* [PROBLEM A] In the Minecraft Mom post, how old was Bean when he went along on Christmas shopping trips?
* [PROBLEM B] Reproduce a passage of the Minecraft Mom post word for word, beginning at the words "Homeschool · Hormones" and stopping after "that moment onward.".

* [SOURCE EXTRACT]
★ ★ ★

Homeschool · Hormones · Uncategorized

Minecraft Mom

(How God used hunting zombies with my son to resurrect our relationship)

photo by Bean

My boy was always talkative. He was born that way. Oozing with pride and dripping with first-time mama details, I spoke to my grandmother over the phone. Two states between us, her opportunity to snuggle her first great grand baby wouldn’t arrive for months. She asked if I could put my Bean on the phone with her. So, he could hear her voice. I obliged and then implored my 3-week-old bundle, “Can you say hi, Beanie?” No fibbing, the infant squeaked and cooed at the receiver. The long-distance shrieks of delight, from the other line, startled him. But there was no doubt, Bean had spoken. The chatter swelled from that moment onward.
At 17 months, Bean accompanied me on Christmas shopping trips and had a commentary and a critique about every purchased gift. We spent evenings with relatives, listening to Bean give elaborate, descriptive if a perhaps a bit disjointed, speeches. He made up stories. He produced poetry. He sang. Words, words, words. New. Old. More and more words. It never stopped. His sweet small voice followed me everywhere. Until he was 12. Even then, speeches were still spewed sporadically but they were loaded with accusation and angst, annoyance and aggravation. There were still many tender whispers but the space between them was heart-wrenching. At least for me. And I couldn’t help but wonder, was this conversational cold front hurting him, as well? Our connection was in flux, and that was fine, but we hadn’t yet found our new normal. And it was alienating us both.

★ ★ ★

* [RECORDED DATA]
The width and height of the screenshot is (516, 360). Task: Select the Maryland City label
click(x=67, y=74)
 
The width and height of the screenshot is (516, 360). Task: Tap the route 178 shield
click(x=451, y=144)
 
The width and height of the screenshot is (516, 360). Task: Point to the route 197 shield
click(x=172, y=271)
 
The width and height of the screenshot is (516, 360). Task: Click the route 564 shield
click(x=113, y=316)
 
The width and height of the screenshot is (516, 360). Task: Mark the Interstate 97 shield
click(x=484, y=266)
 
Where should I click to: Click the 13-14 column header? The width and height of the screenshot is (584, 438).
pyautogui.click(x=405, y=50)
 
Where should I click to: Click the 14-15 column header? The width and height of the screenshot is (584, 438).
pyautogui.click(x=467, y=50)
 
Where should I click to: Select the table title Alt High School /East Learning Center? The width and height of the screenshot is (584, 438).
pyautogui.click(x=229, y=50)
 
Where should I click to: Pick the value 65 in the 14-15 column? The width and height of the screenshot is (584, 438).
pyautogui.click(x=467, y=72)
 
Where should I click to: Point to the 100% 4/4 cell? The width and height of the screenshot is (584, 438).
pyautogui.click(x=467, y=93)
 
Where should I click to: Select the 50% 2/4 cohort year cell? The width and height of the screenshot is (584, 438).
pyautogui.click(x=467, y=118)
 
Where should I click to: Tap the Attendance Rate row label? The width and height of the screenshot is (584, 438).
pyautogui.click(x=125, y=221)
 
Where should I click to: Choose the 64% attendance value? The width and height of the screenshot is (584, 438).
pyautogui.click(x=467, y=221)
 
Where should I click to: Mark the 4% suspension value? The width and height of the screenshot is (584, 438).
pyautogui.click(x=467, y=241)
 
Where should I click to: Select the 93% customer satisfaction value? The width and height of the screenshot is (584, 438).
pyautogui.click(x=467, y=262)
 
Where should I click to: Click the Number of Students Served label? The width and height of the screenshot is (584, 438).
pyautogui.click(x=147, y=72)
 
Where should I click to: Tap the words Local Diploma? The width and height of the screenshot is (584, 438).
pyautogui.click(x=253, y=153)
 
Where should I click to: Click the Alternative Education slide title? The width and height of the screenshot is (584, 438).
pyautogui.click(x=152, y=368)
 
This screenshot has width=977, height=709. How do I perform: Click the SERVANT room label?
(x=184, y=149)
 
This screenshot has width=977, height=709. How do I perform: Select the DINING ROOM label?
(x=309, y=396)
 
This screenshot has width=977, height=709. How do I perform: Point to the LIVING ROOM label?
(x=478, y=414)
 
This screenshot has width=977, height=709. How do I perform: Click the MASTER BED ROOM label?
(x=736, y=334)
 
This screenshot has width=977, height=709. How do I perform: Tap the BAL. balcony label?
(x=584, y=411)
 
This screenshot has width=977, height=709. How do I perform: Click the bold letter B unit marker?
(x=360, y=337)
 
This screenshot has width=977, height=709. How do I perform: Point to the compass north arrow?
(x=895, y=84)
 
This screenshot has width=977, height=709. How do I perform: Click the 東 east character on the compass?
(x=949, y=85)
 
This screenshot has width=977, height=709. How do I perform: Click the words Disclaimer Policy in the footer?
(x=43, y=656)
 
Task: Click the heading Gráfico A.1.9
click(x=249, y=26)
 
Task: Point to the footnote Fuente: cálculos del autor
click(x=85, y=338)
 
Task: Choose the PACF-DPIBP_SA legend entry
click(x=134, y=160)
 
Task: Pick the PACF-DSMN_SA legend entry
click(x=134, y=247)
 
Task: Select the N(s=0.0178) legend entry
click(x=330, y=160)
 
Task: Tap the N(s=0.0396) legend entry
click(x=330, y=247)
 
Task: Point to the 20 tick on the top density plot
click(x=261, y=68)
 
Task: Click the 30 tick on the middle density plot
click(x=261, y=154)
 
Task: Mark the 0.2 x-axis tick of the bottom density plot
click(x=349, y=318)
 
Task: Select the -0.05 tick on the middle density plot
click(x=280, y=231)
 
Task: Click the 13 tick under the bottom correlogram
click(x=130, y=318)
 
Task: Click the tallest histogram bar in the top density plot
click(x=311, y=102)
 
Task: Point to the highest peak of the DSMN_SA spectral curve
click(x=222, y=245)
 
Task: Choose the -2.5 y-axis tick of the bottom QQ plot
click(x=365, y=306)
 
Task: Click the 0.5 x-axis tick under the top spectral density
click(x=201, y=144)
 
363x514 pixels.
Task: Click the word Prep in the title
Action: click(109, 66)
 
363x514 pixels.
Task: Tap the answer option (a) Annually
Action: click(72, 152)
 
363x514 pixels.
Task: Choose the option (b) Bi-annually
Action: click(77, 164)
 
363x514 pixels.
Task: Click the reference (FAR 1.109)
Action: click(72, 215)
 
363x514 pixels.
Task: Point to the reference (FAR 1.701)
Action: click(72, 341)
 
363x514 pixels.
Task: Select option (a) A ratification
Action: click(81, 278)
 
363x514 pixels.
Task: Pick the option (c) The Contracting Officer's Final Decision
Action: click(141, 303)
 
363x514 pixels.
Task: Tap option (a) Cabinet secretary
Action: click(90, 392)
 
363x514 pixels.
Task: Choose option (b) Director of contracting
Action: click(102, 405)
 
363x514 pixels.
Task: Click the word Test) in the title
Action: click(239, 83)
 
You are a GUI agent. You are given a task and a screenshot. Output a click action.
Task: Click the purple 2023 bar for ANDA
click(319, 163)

★ ★ ★

* [FINAL RESULT A] 17 months

* [FINAL RESULT B]
Homeschool · Hormones · Uncategorized

Minecraft Mom

(How God used hunting zombies with my son to resurrect our relationship)

photo by Bean

My boy was always talkative. He was born that way. Oozing with pride and dripping with first-time mama details, I spoke to my grandmother over the phone. Two states between us, her opportunity to snuggle her first great grand baby wouldn’t arrive for months. She asked if I could put my Bean on the phone with her. So, he could hear her voice. I obliged and then implored my 3-week-old bundle, “Can you say hi, Beanie?” No fibbing, the infant squeaked and cooed at the receiver. The long-distance shrieks of delight, from the other line, startled him. But there was no doubt, Bean had spoken. The chatter swelled from that moment onward.